The contest was joined Monday under the weak light bulbs of a federal district court in the state capital of Harrisburg. In a chamber more accustomed to hearing arguments over taxes and copyright, lawyers debated the meaning of science and the origins of life.

The defendants are the members of the school board of Dover, Pa., which last year became the first district in the country to require its teachers to question the scientific underpinning of evolution.

"The theory [of evolution] is not a fact. Gaps in the theory exist for which there is no evidence," Dover teachers had to tell their students. "Intelligent design is an explanation of the origin of life that differs from Darwin's view."

The plaintiffs are 11 parents who claim that statement is religious and therefore a violation of the constitutional separation between church and state. Their legal team, backed by the ACLU, launched an assault on intelligent design, describing it as a "clever, tactical repacking of creationism," which the Supreme Court ruled in 1987 could not be taught alongside evolution.

"It is a wedge strategy to overturn the rules of science," argued Eric Rothschild, the lead lawyer for the plaintiffs. "It's creationism with the words God and Bible left out. Intelligent design is not science in its infancy. It's not science at all."

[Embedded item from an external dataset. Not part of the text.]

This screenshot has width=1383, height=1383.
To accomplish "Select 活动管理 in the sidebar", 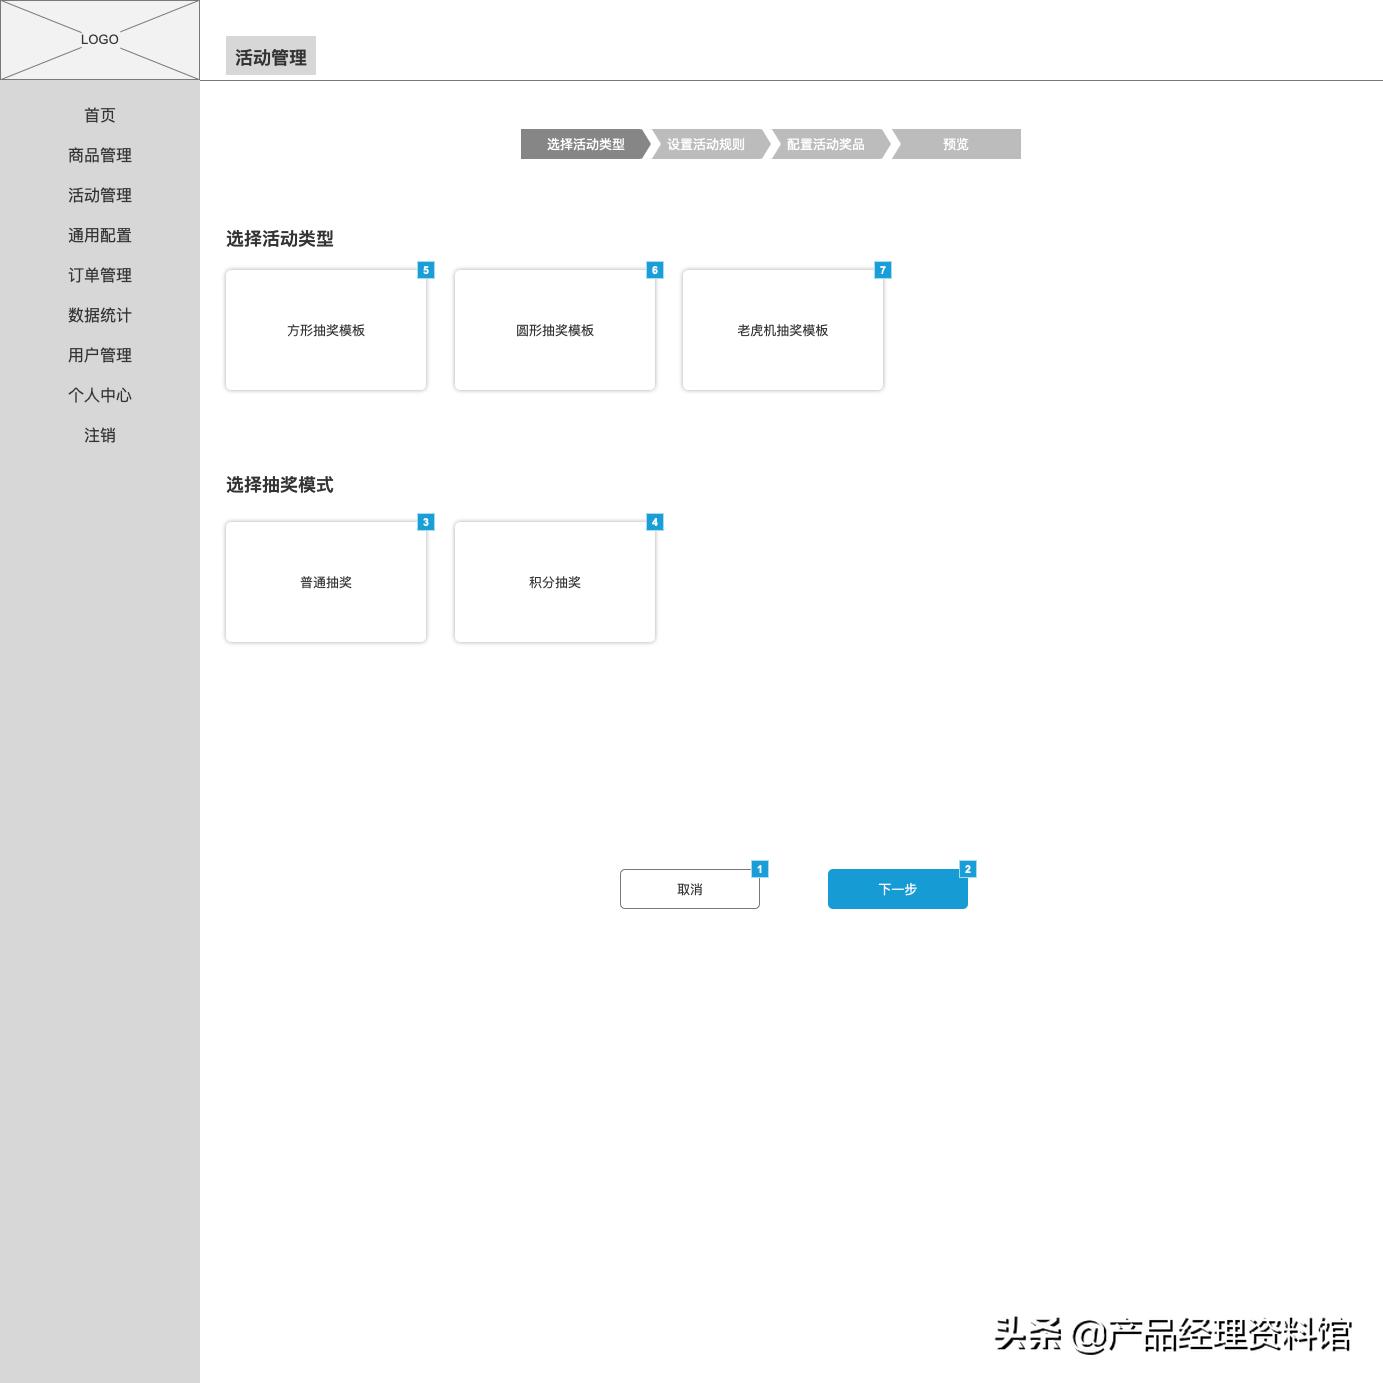I will (99, 195).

The case for intelligent design was argued by three lawyers from the Thomas More Legal Center, a Christian foundation founded by Thomas Monaghan, a Roman Catholic multimillionaire and founder of the Domino's Pizza chain. In his opening statement yesterday, Pat Gillan, the lead attorney for the defense, argued that the case is "about freedom in education, not about a religious agenda."

Pointing out that the Dover statement asked schoolchildren to keep "an open mind," Gillan said: "The primary effect of the policy would be to advance science education. It is not religion. Intelligent design is really science in its purest form -- a refusal to close avenues of exploration in favor of a dominant theory."

In the United States, the case is being portrayed as a replay of the Scopes trial of 1925, in which a Tennessee biology teacher was fined for breaking a state law banning the teaching of evolution. It was known as the "Monkey Trial" because the teacher, John Scopes, was derided for believing humans were descended from apes.

Secular science has won all the big legal battles since then, but not the struggle for American minds. In an echo of the Scopes trial, some of the Dover parents involved in the case were recently mocked at a local fair by opponents who performed a monkey dance around them.


By Julian Borger

Julian Borger is a correspondent for the Guardian.